BEGIN Exercise inputs
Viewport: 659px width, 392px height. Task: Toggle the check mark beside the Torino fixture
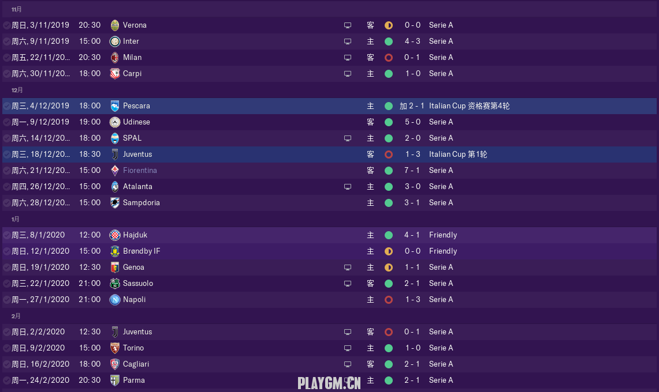click(6, 348)
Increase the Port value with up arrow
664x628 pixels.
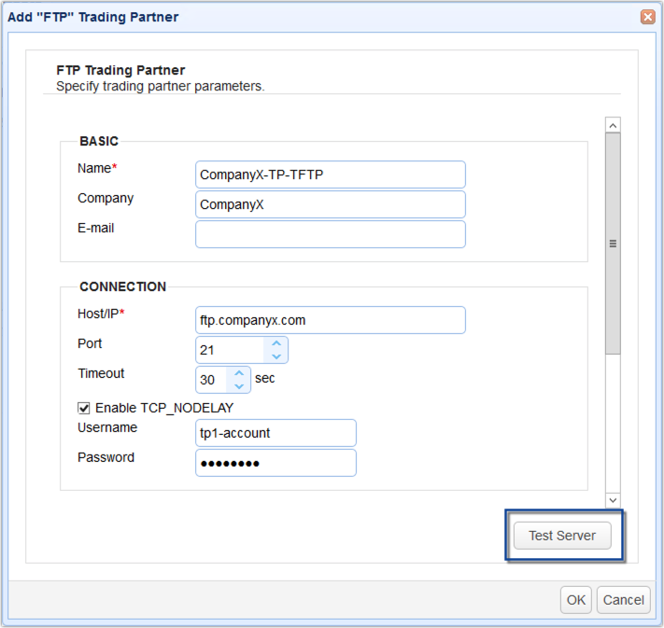coord(275,343)
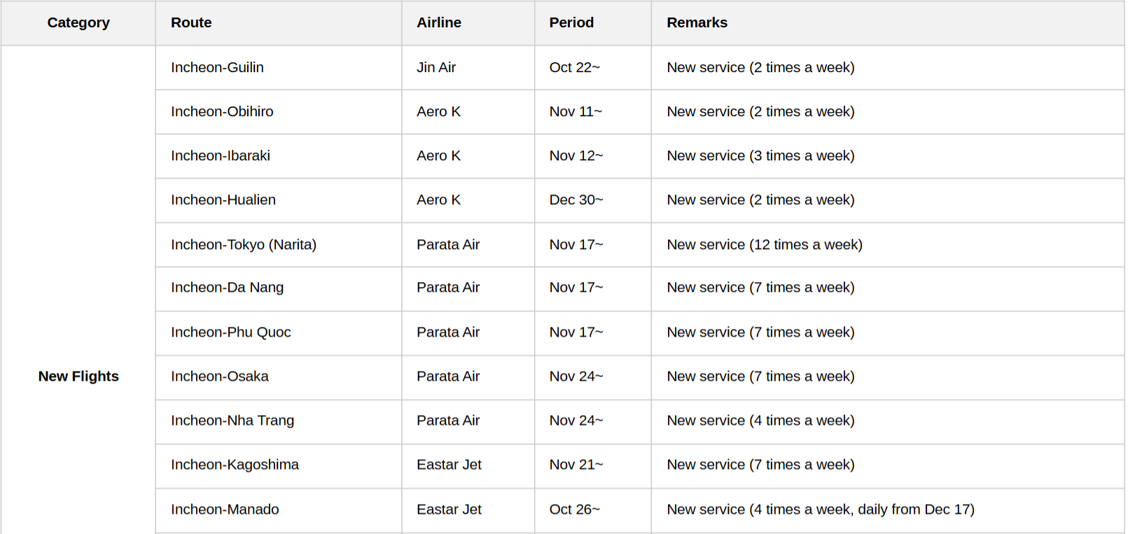Image resolution: width=1128 pixels, height=534 pixels.
Task: Click the Period column header
Action: click(x=571, y=22)
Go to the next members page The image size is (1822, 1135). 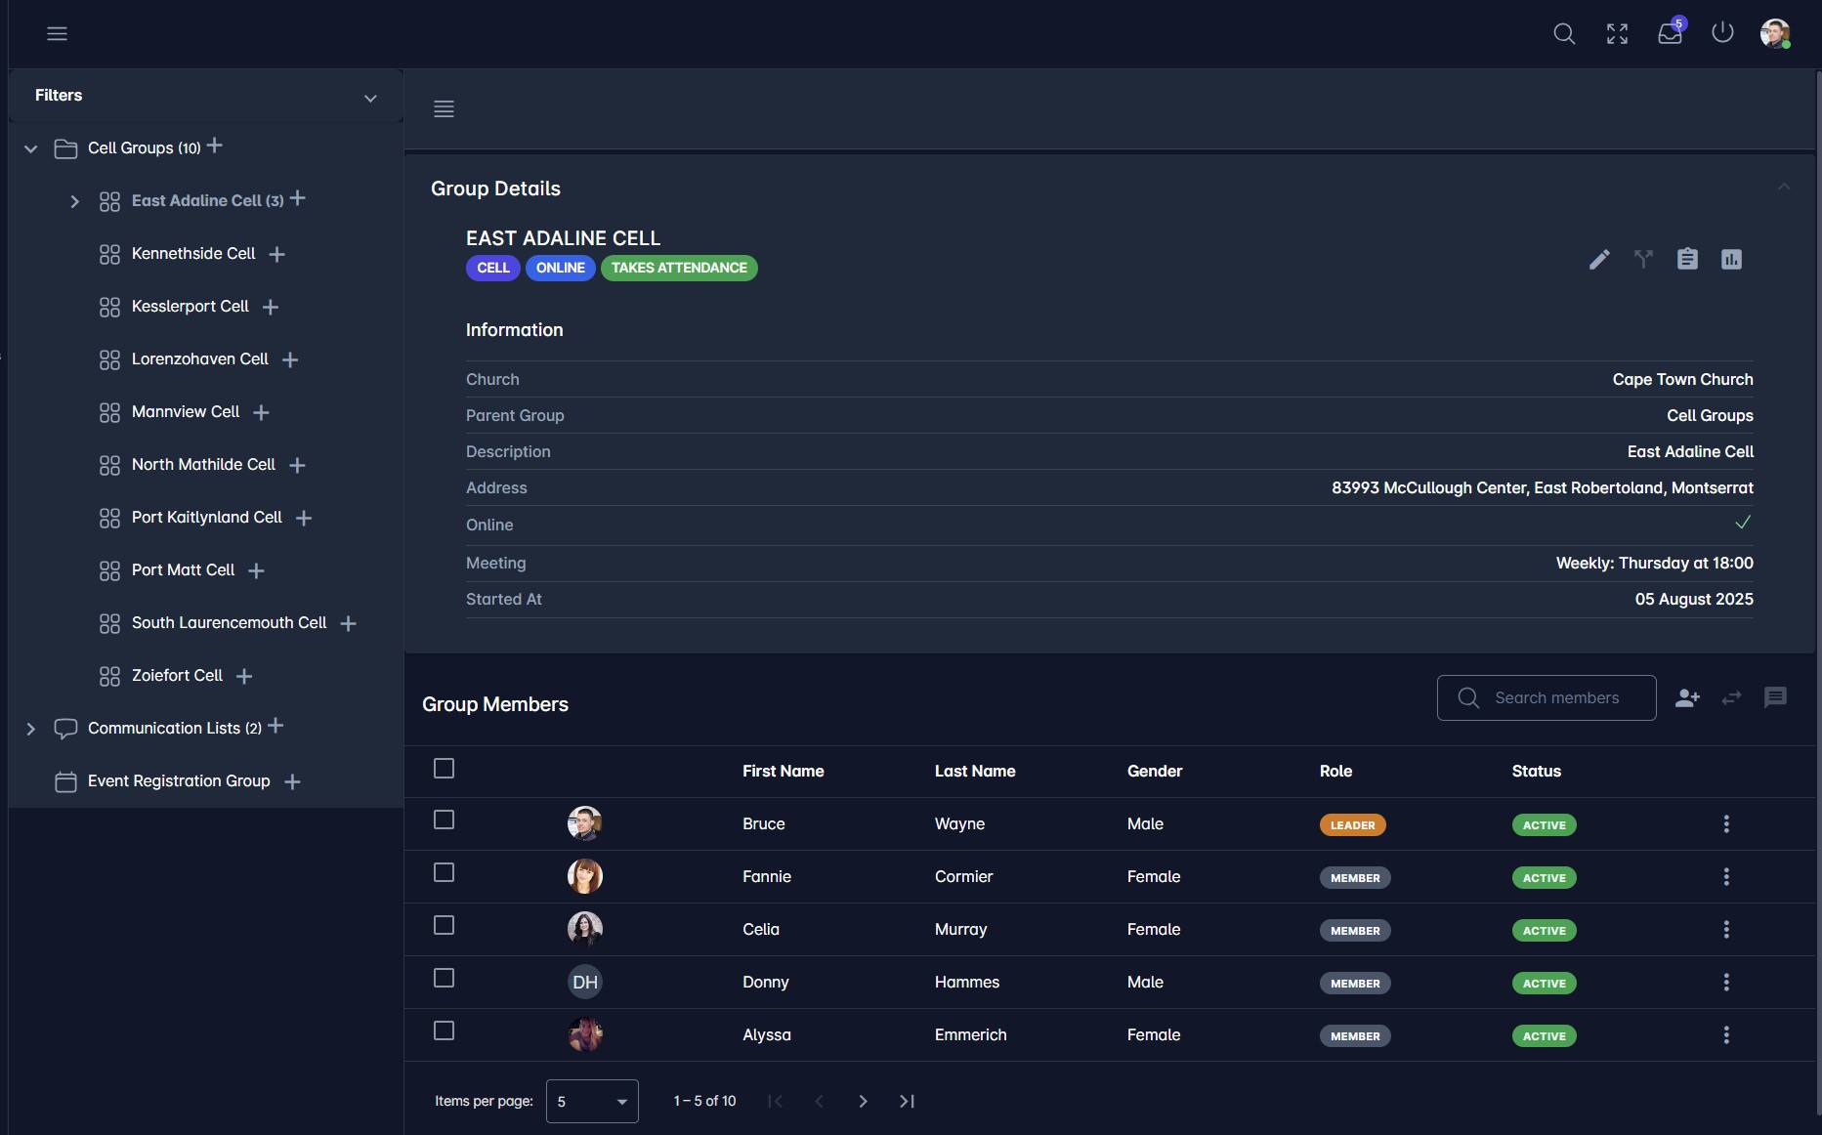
END Exercise inputs
Everything in the material except the pictures should be restated word for word.

Viewport: 659px width, 392px height. Task: Toggle the check mark beside the Torino fixture
click(6, 348)
Increase the Port value with up arrow
664x628 pixels.
coord(275,343)
Image resolution: width=1128 pixels, height=534 pixels.
Task: Click the Period column header
Action: click(x=571, y=22)
Go to the next members page The image size is (1822, 1135). 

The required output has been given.